Entries showing where items appear
════
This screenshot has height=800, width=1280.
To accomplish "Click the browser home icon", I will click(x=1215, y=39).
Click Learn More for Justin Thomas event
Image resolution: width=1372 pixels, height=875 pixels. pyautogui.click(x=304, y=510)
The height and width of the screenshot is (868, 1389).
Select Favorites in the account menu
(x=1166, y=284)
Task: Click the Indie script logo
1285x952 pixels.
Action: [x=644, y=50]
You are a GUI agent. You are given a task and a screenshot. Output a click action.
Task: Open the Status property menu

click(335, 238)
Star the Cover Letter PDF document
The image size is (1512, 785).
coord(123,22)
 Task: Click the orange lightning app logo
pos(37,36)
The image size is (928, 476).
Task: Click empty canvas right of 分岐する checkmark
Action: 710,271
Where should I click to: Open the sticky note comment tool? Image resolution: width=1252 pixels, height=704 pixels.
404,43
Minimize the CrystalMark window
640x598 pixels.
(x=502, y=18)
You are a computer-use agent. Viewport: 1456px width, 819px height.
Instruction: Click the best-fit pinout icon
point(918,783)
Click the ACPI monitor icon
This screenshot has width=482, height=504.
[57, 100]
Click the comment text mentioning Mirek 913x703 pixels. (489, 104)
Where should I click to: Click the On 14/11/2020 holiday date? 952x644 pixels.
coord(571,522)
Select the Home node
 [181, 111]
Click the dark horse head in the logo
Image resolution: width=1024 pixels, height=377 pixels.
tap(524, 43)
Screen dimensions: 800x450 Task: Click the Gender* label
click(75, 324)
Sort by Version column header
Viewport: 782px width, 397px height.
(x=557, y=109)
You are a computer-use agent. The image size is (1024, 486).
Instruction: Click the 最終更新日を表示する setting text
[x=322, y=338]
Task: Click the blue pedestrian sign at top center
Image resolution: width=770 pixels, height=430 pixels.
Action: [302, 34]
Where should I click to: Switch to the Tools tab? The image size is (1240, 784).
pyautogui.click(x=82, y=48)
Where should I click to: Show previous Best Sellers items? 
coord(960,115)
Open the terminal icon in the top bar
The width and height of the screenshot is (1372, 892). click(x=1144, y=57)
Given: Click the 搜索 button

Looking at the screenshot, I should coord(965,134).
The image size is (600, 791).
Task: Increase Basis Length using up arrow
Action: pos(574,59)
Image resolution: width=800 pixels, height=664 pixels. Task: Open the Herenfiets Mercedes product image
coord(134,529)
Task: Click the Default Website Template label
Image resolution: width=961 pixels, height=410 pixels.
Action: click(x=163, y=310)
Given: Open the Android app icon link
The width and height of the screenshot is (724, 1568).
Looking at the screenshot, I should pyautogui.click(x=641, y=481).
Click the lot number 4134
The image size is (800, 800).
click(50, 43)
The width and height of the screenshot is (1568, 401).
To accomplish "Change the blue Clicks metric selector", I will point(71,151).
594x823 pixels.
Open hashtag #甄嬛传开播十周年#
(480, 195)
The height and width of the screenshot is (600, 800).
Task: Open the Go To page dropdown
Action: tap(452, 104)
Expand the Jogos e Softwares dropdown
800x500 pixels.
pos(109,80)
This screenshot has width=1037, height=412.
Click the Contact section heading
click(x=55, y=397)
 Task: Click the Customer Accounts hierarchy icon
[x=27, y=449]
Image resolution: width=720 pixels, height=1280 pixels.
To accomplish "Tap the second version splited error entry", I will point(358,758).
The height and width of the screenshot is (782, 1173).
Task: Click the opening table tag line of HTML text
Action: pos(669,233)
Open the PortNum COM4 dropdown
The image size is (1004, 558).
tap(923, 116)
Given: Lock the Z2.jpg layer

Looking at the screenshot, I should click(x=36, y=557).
════
▸ **Goal**
Rewrite every line of the data above as a numbered list, leaving out the blank lines.

▸ **Answer to this task**
1. This screenshot has height=800, width=1280.
2. To accomplish "Click the browser home icon", I will click(x=1215, y=39).
3. Click Learn More for Justin Thomas event
4. Image resolution: width=1372 pixels, height=875 pixels. pyautogui.click(x=304, y=510)
5. The height and width of the screenshot is (868, 1389).
6. Select Favorites in the account menu
7. (x=1166, y=284)
8. Task: Click the Indie script logo
9. 1285x952 pixels.
10. Action: [x=644, y=50]
11. You are a GUI agent. You are given a task and a screenshot. Output a click action.
12. Task: Open the Status property menu
13. click(335, 238)
14. Star the Cover Letter PDF document
15. The image size is (1512, 785).
16. coord(123,22)
17.  Task: Click the orange lightning app logo
18. pos(37,36)
19. The image size is (928, 476).
20. Task: Click empty canvas right of 分岐する checkmark
21. Action: 710,271
22. Where should I click to: Open the sticky note comment tool? Image resolution: width=1252 pixels, height=704 pixels.
23. 404,43
24. Minimize the CrystalMark window
25. 640x598 pixels.
26. (x=502, y=18)
27. You are a computer-use agent. Viewport: 1456px width, 819px height.
28. Instruction: Click the best-fit pinout icon
29. point(918,783)
30. Click the ACPI monitor icon
31. This screenshot has width=482, height=504.
32. [57, 100]
33. Click the comment text mentioning Mirek 913x703 pixels. (489, 104)
34. Where should I click to: Click the On 14/11/2020 holiday date? 952x644 pixels.
35. coord(571,522)
36. Select the Home node
37.  [181, 111]
38. Click the dark horse head in the logo
39. Image resolution: width=1024 pixels, height=377 pixels.
40. tap(524, 43)
41. Screen dimensions: 800x450 Task: Click the Gender* label
42. click(75, 324)
43. Sort by Version column header
44. Viewport: 782px width, 397px height.
45. (x=557, y=109)
46. You are a computer-use agent. The image size is (1024, 486).
47. Instruction: Click the 最終更新日を表示する setting text
48. [x=322, y=338]
49. Task: Click the blue pedestrian sign at top center
50. Image resolution: width=770 pixels, height=430 pixels.
51. Action: [302, 34]
52. Where should I click to: Switch to the Tools tab? The image size is (1240, 784).
53. pyautogui.click(x=82, y=48)
54. Where should I click to: Show previous Best Sellers items? 
55. coord(960,115)
56. Open the terminal icon in the top bar
57. The width and height of the screenshot is (1372, 892). click(x=1144, y=57)
58. Given: Click the 搜索 button
59. Looking at the screenshot, I should coord(965,134).
60. The image size is (600, 791).
61. Task: Increase Basis Length using up arrow
62. Action: pos(574,59)
63. Image resolution: width=800 pixels, height=664 pixels. Task: Open the Herenfiets Mercedes product image
64. coord(134,529)
65. Task: Click the Default Website Template label
66. Image resolution: width=961 pixels, height=410 pixels.
67. Action: click(x=163, y=310)
68. Given: Open the Android app icon link
69. The width and height of the screenshot is (724, 1568).
70. Looking at the screenshot, I should pyautogui.click(x=641, y=481).
71. Click the lot number 4134
72. The image size is (800, 800).
73. click(50, 43)
74. The width and height of the screenshot is (1568, 401).
75. To accomplish "Change the blue Clicks metric selector", I will point(71,151).
76. 594x823 pixels.
77. Open hashtag #甄嬛传开播十周年#
78. (480, 195)
79. The height and width of the screenshot is (600, 800).
80. Task: Open the Go To page dropdown
81. Action: tap(452, 104)
82. Expand the Jogos e Softwares dropdown
83. 800x500 pixels.
84. pos(109,80)
85. This screenshot has width=1037, height=412.
86. Click the Contact section heading
87. click(x=55, y=397)
88.  Task: Click the Customer Accounts hierarchy icon
89. [x=27, y=449]
90. Image resolution: width=720 pixels, height=1280 pixels.
91. To accomplish "Tap the second version splited error entry", I will point(358,758).
92. The height and width of the screenshot is (782, 1173).
93. Task: Click the opening table tag line of HTML text
94. Action: pos(669,233)
95. Open the PortNum COM4 dropdown
96. The image size is (1004, 558).
97. tap(923, 116)
98. Given: Lock the Z2.jpg layer
99. Looking at the screenshot, I should click(x=36, y=557).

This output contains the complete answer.